Protein kinases constitute a large family of structurally related enzymes that are responsible for the control of a variety of signal transduction processes within the cell. (See, Hardie, G. and Hanks, S. The Protein Kinase Facts Book, I and II, Academic Press, San Diego, Calif.: 1995). Protein kinases are attractive and proven targets for new therapeutic agents to treat a range if human diseases, with examples including Gleevec and Tarceva.
The Aurora kinases are especially attractive due to their association with numerous human cancers and the role they play in promoting proliferation of these cancer cells. (Harrington et al., Nature Med., 2004, 10, 262)
The Aurora proteins are a family of three highly related serine/threonine kinases (termed Aurora-A, -B and -C) that are essential for progression through the mitotic phase of cell cycle. Specifically Aurora-A plays a crucial role in centrosome maturation and segregation, formation of the mitotic spindle and faithful segregation of chromosomes. Aurora-B is a chromosomal passenger protein that plays a central role in regulating the alignment of chromosomes on the meta-phase plate, the spindle assembly checkpoint and for the correct completion of cytokinesis.
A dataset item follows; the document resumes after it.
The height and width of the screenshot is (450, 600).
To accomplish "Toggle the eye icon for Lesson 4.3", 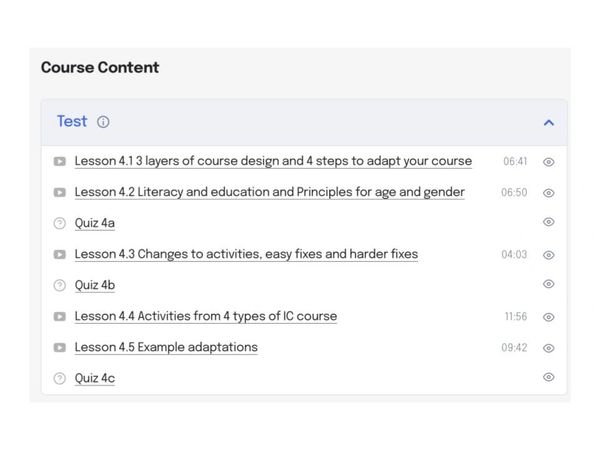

Overexpression of Aurora-A, -B or -C has been observed in a range of human cancers including colorectal, ovarian, gastric and invasive duct adenocarcinomas. In addition amplification of the AURKA locus that encodes for Aurora-A correlates with poor prognosis for patients with node-negative breast cancer. Furthermore overexpression of Aurora-A has been shown to transform mammalian fibroblasts, giving rise to aneuploid cells containing multipolar spindles.
A number of studies have now demonstrated that depletion or inhibition of Aurora-A or -B in human cancer cell lines by siRNA, dominant negative or neutralising antibodies disrupts progression through mitosis with accumulation of cells with 4N DNA, and in some cases this is followed by endoreduplication and cell death.